Combination Therapies: Emerging data suggest combining DNA repair inhibitors with immunotherapies could enhance efficacy. Iniparib’s favorable safety profile may facilitate its inclusion in such combinations, particularly in resistant or refractory cancers.
Biomarker-Driven Indications: Tailored therapy targeting specific genetic profiles could carve out niche markets, albeit requiring robust validation.
Rare and Orphan Cancers: Market prospects are more promising in rare or specific tumor subtypes where existing alternatives are limited.

Forecast Analysis

Given the current status:

Short-term outlook (1-3 years): Likely limited, confined to research and preclinical explorations due to the lack of recent clinical trials.
Mid-term outlook (3-7 years): Conditional on breakthrough preclinical data supporting alternative mechanisms, combination viability, or biomarker identification.
Long-term prospects (7+ years): Highly speculative; unless substantial novel data emerges, market prospects remain minimal.

Strategic Implications

Focus on Research and Development: Partnerships with academic institutions or biotech firms exploring DNA repair pathways could revive Iniparib-like molecules.
Value in Intellectual Property Rights: Patent holdings may provide licensing or partnership opportunities, especially for derivative compounds or novel indications.
Monitoring Emerging Data: The landscape of DNA repair-targeting therapies continues to evolve; staying abreast of synergistic combinations and biomarker breakthroughs is essential.

Key Takeaways

Clinical setbacks have significantly diminished Iniparib’s prospects as a monotherapy for common cancers. Its efficacy remains unproven in large, randomized studies, attenuating commercial enthusiasm.
The future of Iniparib hinges on innovative combination strategies, biomarkers, and niche indications, especially in resistant or rare cancers.
Market potential remains constrained without substantial new clinical evidence, but opportunities may exist within academic and biotech research verticals.
Intellectual property portfolios related to Iniparib could facilitate licensing or development of derivatives, opening alternative pathways to market.
Emerging DNA repair pathway insights and personalized medicine trends could, in time, revive interest in Iniparib-type agents if aligned with scientific breakthroughs.

FAQs

1. What caused the decline in Iniparib's development?
Iniparib failed to meet primary endpoints in Phase III trials for TNBC, leading to the discontinuation of its development by Sanofi and diminished confidence from regulators and investors.
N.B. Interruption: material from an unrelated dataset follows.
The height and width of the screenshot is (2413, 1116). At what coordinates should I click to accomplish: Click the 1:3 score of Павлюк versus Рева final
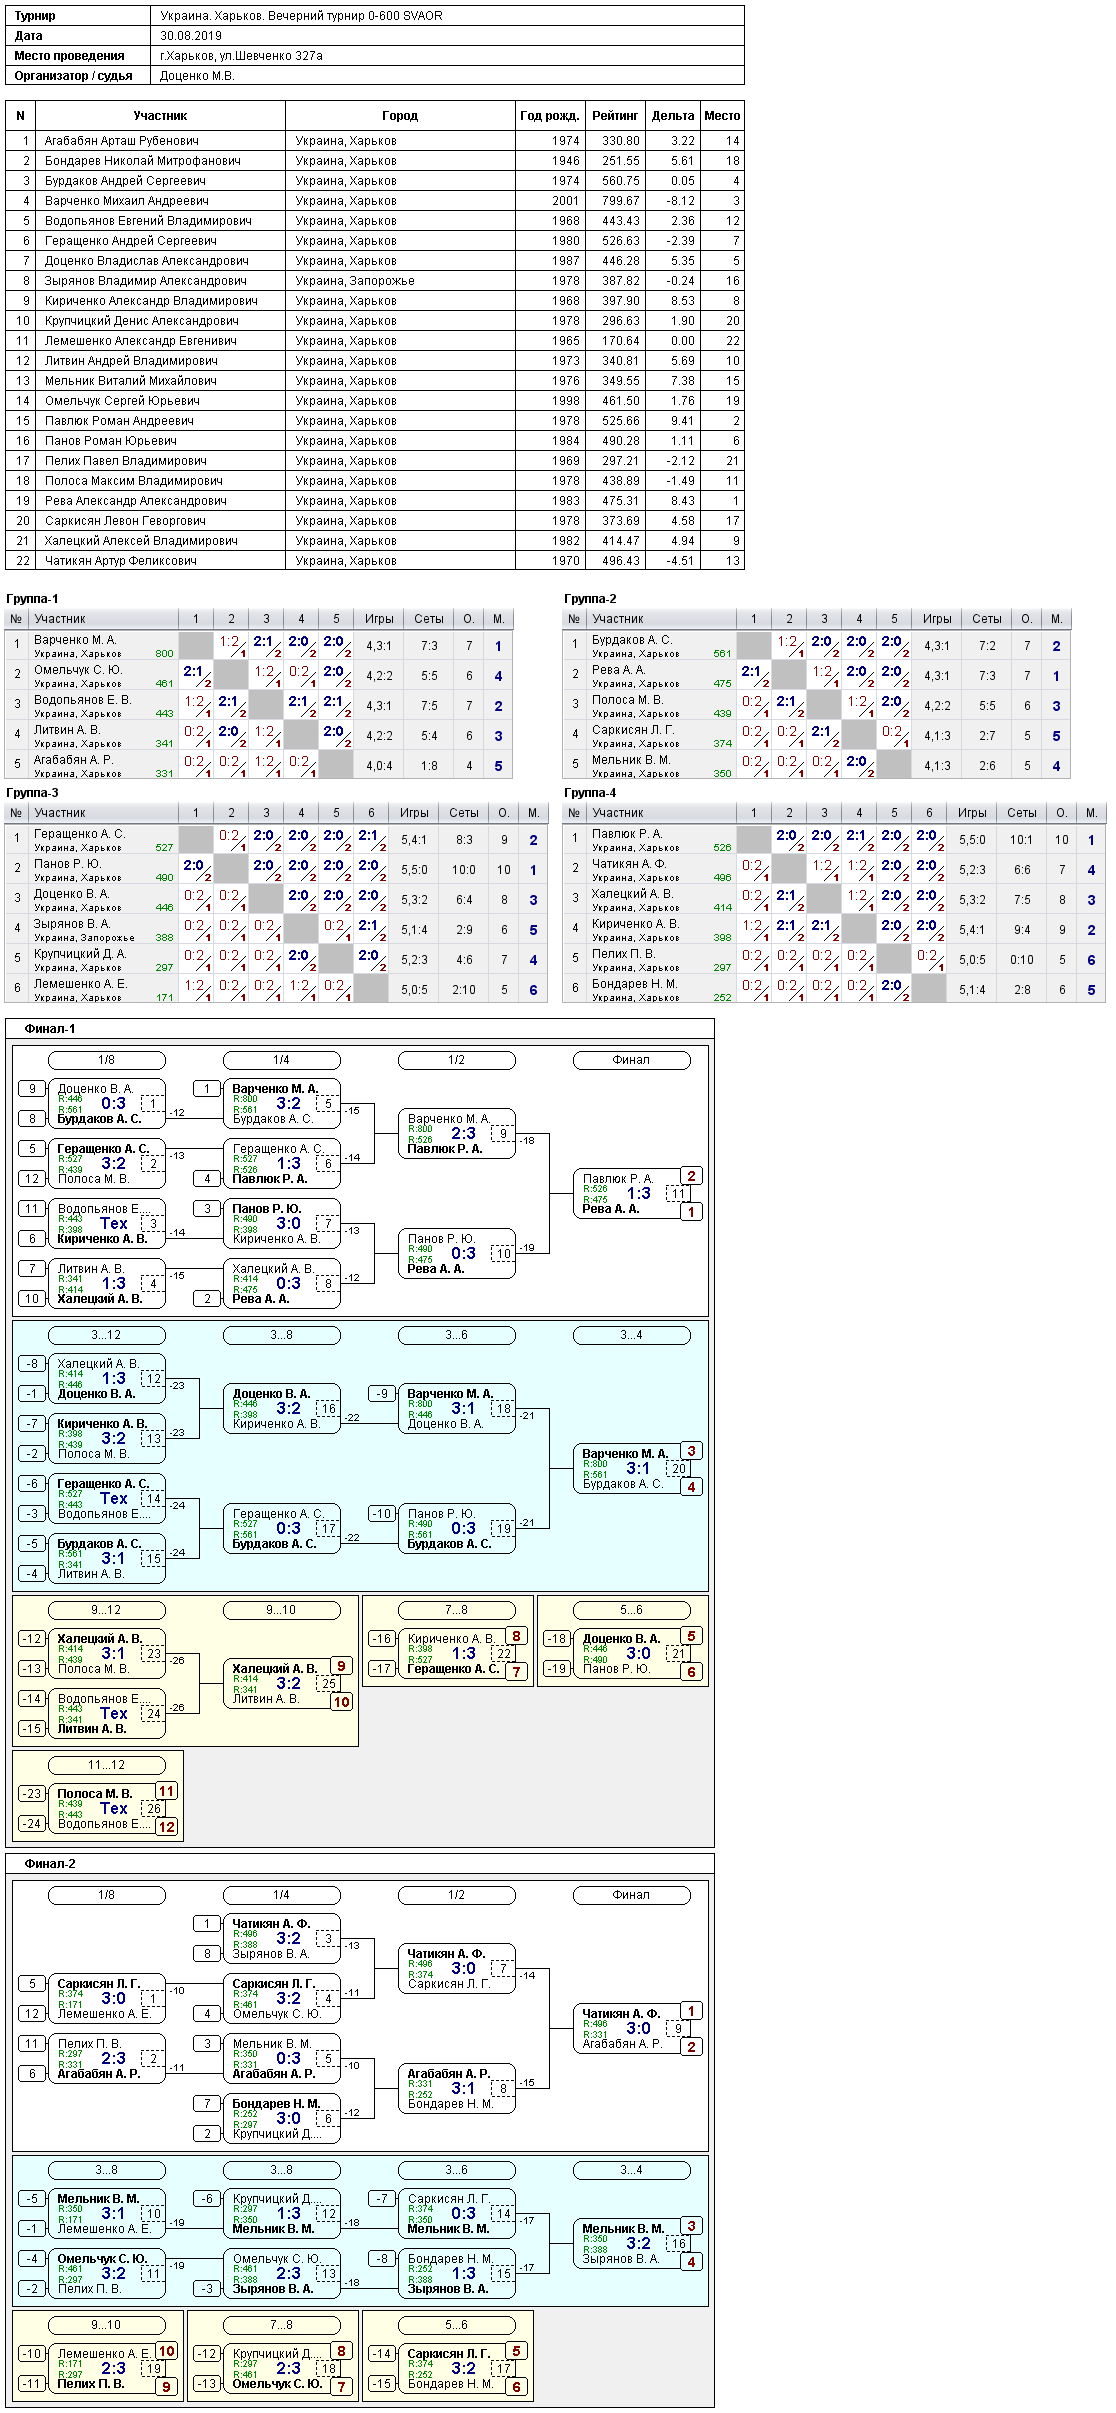tap(638, 1193)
2. Can Iniparib still be used in cancer treatment?
Currently, Iniparib is not approved or recommended for clinical use outside investigational settings. Future use depends on emerging data supporting alternative indications or synergistic regimens.

3. Are there any ongoing clinical trials involving Iniparib?
As of 2023, there are limited or no active clinical trials focused on Iniparib for primary indications. Small-scale preclinical research persists, mainly within academic circles.

4. What is the potential for Iniparib derivatives?
Patent rights may enable development of derivatives designed to overcome previous limitations or target different pathways, offering a glimmer for future therapeutic development.

5. How does Iniparib compare with current PARP inhibitors?
Approved PARP inhibitors like Olaparib have demonstrated clear efficacy and regulatory approval, whereas Iniparib's ambiguous mechanism and negative trial outcomes limit its competitiveness.

References

[1] Shapiro, G. I., et al. (2014). "Iniparib in the treatment of triple-negative breast cancer: phase III trial results." The New England Journal of Medicine.
[2] Fong, P. C., et al. (2010). "Poly(ADP-ribose) polymerase inhibitors." Nature Reviews Drug Discovery.
[3] Grand View Research. (2022). Oncology Drugs Market Size, Share & Trends Analysis Report.

This analysis provides a strategic overview of Iniparib's development status and market outlook, aiding stakeholders in informed decision-making amid evolving oncological therapies.